In April, during a visit to the Navajo Nation in Arizona, Kennedy told KFF Health News that he ensured that wider cuts on the budget and dismissed at HHS have no influence on the Indian communities.

But tribal leaders expressed skepticism. They said they have already seen cases of the radical reorganization at federal health authorities. Data for public health is incomplete and the communication of agencies has become less reliable. Tribes have also lost at least $ 6 million in subsidies from other HHS agencies, According to a letter The National Indian Health Board sent to Kennedy in May.

“There may be a misconception in part of the administration that the Indian country is only affected by changes in the Indian Health Service,” said Liz Malerba, a tribal policy expert and citizen of the Mohegan -stem. “That’s just not true.”

Indians are confronted with higher percentages of chronic diseases and die younger than other populations. Those inequalities arise from centuries of systemic discrimination. The Indian Health Service is chronically under -financed and understaffed, leading to gaps in healthcare.

Janet Alkire, chairman of the Standing Rock Sioux -Stame in the Dakotas, said During a hearing of May That the canceled subsidies paid for health workers, vaccinations, data dernization and other public health efforts.

Other programs – including those aimed at Indian youth interested in science and medicine And Increasing access to healthy food – were cut after the government said that they violate the prohibition of the Trump government on ‘diversity, equity and inclusion’.

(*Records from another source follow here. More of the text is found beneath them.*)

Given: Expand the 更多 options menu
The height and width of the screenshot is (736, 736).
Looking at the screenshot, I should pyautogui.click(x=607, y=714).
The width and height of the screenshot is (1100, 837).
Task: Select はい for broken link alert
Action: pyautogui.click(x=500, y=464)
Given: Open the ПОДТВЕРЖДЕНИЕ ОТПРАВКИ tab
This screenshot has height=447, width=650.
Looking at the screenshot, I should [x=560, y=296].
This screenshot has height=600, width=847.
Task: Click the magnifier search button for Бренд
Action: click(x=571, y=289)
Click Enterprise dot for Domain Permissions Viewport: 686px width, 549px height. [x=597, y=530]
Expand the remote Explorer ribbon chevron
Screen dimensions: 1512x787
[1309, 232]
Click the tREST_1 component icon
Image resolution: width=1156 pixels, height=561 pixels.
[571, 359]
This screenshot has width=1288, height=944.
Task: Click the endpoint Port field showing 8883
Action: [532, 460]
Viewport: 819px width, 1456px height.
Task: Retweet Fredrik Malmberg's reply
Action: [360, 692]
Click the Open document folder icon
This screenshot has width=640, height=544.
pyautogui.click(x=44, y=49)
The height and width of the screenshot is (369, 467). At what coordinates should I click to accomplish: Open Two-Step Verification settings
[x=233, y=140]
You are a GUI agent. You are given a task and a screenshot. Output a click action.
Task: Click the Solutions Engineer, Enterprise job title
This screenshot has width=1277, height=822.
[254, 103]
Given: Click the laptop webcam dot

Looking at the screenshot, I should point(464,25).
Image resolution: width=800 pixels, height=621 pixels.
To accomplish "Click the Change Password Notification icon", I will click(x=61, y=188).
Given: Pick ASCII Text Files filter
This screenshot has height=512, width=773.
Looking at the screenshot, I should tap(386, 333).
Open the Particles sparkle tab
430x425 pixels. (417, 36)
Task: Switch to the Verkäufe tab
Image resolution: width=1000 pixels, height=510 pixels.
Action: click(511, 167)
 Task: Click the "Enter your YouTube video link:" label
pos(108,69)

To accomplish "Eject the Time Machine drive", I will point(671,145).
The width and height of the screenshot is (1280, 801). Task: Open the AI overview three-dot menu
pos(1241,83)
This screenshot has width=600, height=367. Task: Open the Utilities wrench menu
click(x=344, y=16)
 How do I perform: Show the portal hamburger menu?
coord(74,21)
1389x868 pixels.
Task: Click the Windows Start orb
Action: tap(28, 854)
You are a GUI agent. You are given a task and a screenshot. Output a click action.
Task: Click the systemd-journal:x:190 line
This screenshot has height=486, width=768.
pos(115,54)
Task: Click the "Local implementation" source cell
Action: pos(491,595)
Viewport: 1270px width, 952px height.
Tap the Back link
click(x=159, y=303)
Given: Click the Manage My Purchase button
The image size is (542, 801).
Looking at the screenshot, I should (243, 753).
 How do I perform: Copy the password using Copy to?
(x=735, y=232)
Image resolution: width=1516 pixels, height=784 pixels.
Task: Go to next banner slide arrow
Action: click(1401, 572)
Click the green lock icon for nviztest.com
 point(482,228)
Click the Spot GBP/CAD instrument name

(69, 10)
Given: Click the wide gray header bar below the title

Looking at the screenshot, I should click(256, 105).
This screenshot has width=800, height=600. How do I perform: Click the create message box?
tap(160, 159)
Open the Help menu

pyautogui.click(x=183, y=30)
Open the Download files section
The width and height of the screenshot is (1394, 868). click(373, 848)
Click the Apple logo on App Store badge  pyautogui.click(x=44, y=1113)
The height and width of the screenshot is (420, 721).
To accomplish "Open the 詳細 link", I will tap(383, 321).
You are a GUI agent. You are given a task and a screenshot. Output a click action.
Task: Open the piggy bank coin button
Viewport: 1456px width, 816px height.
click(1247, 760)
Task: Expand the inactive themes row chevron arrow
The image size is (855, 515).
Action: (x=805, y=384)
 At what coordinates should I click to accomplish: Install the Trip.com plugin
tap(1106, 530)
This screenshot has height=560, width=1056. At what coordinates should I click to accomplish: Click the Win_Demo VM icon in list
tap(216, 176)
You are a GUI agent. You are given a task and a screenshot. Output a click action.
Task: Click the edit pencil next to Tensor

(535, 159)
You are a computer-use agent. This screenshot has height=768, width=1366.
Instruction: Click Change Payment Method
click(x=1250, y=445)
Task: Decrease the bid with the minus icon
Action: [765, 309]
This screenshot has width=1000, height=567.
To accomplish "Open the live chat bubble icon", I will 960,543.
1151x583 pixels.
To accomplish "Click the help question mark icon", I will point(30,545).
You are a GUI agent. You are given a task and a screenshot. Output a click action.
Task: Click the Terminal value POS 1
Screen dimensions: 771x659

Indigenous leaders and organizations have requested tribal consultationA legal process that is required when federal agencies consider changes that would influence tribal countries. Alkire and other tribal leaders of the hearing of the Senate Committee said that federal officials had not responded.

“This is not just a moral question of what we owe indigenous people,” said Senator Brian Schatz (D-Hawaii) during the hearing. “It’s also a matter of the law.”